It looked like Tettleton and Blankenship would separate for real this time.
The two developed a rivalry when they played against each other in their youth days, and it looked like that rivalry would escalate as they planned to attend competing high schools.
But Blankenship had other plans.
“We had a really deep class and he wanted to be part of it,” Tettleton said. “He transferred over, and we’ve been best friends ever since that happened.”
They both thrived at Norman North. Tettleton had 2,494 all-purpose yards his senior season along with 29 total touchdowns. Blankenship rushed for over 5,000 yards and 59 touchdowns through his high school career.
The two were prudent to take their football careers separate ways, but they were destined to reunite.

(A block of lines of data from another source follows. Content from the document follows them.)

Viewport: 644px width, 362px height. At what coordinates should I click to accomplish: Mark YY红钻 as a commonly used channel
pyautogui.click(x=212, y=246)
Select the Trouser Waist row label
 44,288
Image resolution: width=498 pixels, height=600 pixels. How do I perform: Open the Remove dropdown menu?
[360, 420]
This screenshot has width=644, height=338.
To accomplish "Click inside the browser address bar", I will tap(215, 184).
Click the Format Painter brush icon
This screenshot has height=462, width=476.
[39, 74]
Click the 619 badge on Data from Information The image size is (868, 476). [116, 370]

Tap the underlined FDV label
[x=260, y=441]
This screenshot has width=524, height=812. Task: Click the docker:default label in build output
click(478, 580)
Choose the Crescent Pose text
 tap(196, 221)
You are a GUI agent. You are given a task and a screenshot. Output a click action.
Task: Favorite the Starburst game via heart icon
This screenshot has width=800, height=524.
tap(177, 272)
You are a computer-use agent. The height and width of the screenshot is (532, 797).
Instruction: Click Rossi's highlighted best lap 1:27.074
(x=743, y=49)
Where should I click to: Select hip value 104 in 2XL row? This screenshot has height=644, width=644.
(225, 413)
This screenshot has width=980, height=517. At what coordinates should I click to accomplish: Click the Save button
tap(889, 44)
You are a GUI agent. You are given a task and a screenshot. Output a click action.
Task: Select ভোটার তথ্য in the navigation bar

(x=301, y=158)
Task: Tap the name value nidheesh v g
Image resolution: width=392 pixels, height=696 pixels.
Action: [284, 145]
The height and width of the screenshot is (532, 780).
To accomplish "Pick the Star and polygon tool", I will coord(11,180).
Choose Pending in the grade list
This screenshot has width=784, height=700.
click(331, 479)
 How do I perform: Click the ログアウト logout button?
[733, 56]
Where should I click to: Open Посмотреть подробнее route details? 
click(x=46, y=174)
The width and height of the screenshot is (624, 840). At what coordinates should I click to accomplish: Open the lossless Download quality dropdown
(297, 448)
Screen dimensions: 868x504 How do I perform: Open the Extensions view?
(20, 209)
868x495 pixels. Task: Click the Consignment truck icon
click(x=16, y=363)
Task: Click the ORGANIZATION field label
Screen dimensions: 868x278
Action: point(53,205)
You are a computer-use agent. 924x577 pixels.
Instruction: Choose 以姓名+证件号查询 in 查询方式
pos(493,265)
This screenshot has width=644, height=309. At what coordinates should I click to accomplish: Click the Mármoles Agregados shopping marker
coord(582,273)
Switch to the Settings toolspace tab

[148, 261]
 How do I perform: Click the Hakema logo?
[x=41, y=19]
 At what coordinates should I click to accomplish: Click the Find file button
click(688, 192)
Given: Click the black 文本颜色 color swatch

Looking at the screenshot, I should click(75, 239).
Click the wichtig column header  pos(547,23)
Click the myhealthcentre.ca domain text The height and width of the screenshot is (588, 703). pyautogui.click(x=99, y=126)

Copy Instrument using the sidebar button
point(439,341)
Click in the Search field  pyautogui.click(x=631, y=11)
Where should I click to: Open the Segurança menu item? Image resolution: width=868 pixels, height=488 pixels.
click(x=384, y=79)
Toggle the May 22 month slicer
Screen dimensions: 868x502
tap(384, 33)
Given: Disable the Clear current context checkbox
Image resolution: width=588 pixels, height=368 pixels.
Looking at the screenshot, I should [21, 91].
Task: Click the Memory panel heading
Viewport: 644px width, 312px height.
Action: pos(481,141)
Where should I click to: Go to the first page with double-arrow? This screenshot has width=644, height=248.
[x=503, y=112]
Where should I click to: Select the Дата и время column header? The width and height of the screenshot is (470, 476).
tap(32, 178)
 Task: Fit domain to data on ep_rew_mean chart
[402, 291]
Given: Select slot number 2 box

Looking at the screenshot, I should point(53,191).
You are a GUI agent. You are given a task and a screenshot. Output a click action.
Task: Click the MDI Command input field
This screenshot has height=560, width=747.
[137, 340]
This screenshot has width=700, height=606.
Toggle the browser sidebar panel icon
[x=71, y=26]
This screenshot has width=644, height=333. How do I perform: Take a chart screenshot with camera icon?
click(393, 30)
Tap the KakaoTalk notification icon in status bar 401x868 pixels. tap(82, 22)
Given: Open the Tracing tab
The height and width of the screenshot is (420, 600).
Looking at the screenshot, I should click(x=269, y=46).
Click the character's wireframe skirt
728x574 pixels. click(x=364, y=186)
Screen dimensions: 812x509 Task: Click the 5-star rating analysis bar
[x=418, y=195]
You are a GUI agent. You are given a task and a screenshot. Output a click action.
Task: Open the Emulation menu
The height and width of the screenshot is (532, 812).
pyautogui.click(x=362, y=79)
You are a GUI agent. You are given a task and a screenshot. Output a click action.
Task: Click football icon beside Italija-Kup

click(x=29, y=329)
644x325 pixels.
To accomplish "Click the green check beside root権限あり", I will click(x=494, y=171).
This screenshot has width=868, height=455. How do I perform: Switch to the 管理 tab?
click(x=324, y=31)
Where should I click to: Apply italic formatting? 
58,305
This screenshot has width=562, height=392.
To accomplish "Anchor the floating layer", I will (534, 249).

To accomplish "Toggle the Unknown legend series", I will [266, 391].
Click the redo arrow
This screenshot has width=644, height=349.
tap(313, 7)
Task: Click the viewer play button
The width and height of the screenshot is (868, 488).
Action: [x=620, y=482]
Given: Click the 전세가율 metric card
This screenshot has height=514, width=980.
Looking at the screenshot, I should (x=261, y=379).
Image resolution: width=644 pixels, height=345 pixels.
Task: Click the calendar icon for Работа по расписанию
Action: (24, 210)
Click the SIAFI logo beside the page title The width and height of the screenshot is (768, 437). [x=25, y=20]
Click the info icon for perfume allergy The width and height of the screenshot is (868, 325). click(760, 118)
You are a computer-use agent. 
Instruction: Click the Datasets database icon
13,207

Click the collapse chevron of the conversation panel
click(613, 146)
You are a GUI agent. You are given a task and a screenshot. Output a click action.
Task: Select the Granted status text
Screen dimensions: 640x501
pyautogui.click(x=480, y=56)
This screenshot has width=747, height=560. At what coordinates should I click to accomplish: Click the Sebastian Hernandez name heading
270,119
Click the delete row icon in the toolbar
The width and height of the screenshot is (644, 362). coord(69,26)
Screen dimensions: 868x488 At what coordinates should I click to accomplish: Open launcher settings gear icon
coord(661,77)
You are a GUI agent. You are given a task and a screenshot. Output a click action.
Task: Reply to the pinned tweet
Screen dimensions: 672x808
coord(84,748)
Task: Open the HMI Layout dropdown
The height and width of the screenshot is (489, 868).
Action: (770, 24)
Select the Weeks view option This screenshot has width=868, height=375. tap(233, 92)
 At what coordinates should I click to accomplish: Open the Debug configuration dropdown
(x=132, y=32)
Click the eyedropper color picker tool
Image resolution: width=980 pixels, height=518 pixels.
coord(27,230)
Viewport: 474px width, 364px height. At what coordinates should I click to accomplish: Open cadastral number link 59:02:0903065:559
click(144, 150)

A string of bad luck at Iowa State for Blankenship led to his fall from prominence. Blankenship got off to a rough start before he even touched the ball in Ames. The man who recruited him, Chizik, had left the Cyclones to coach at Auburn.
Six games into his freshman campaign under the new coaching regime of Paul Rhoads, Blankenship sprained his foot. The injury knocked him out for the season.
The following spring, he hurt his MCL, and in camp, he rolled his ankle. By now, other players were moving past Blankenship in the depth chart.
“There were some times when I felt worn down because we would go full scrimmage a lot of the time, and that was part of some injuries I could have had,” Blankenship said. “It kind of weighed you down a little bit.”
Even when Blankenship was healthy, he did not respond well to the Iowa State coaching staff’s methods of instruction.
“I don’t know if it’s because I was freshman, but I was kind of timid around them because you felt like you couldn’t approach them,” Blankenship said. “The style at Iowa State under new coaches was way harsher. They’re great coaches, but they were not my favorite style of coaching.”
Blankenship thought long and hard about leaving Iowa State. He ultimately realized his success came when he and Tettleton wore the green and white of Norman North. Luck would have Ohio sporting the same colors.
He called his friend to have a rare, strictly-business conversation.
“I told him how great the university was, how great the campus was, and the direction that we were headed,” Tettleton said. “Over the past three or four years, we’ve just been building the program up. He would have a chance to play whenever he got the opportunity [to transfer]. He’s taken advantage of it, and he’s going to be really good for us this year.”
Blankenship is Ohio’s starting running back heading into the Bobcats’ opening game against Penn State at Beaver Stadium on Saturday. It’s his first season as Ohio’s primary runner, having redshirted in 2010 and platooned the back-up role in 2011. Last year, he rushed for 462 yards and four touchdowns.
Tettleton, a multi-faceted quarterback, was the Bobcats’ second best rusher in 2011. He totaled 658 yards on the ground, and that number is skewed a bit by 23 sacks.
The two anchor a fast-tempo Ohio offense that will attempt to out-pace Penn State’s defense. Tettleton will be hard-pressed to expose himself to the Nittany Lions’ front seven, so he may try to test their unproven secondary with his arm.
“I've been studying him as long as I can,” Penn State safety Malcolm Willis said. “As far as the film study goes, I'm in there multiple times a day trying to gather his tendencies and see what he does on any given down. He has the ability to make plays when the first play breaks down.”
Coach Bill O’Brien and defensive tackle Jordan Hill both added that Tettleton’s versatile gameplay will be tough to contain.
Blankenship isn’t the film star his quarterback is, so he didn’t receive as much acknowledgement from Penn State coaches and players as they discussed their preparation for Ohio. The redshirt junior will have his work cut out for him when he’s “acknowledged” by over 100,000 fans at Beaver Stadium on Saturday.
But through the clamor, he’ll have a familiar face in the backfield.
“It’s great having one of my best friends back there with me,” Blankenship said of Tettleton. “It feels like it did in high school a little bit.”